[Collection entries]
- Opening Delimiter -

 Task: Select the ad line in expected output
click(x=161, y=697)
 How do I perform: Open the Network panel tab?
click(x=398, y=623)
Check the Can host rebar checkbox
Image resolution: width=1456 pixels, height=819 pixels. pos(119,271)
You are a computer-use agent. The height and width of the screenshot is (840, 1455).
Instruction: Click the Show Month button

- Closing Delimiter -

#### [ACTIVITY]
Copy all the data. Match it exactly.

#### [ANSWER TO THIS EXERCISE]
 Task: Select the ad line in expected output
click(x=161, y=697)
 How do I perform: Open the Network panel tab?
click(x=398, y=623)
Check the Can host rebar checkbox
Image resolution: width=1456 pixels, height=819 pixels. pos(119,271)
You are a computer-use agent. The height and width of the screenshot is (840, 1455).
Instruction: Click the Show Month button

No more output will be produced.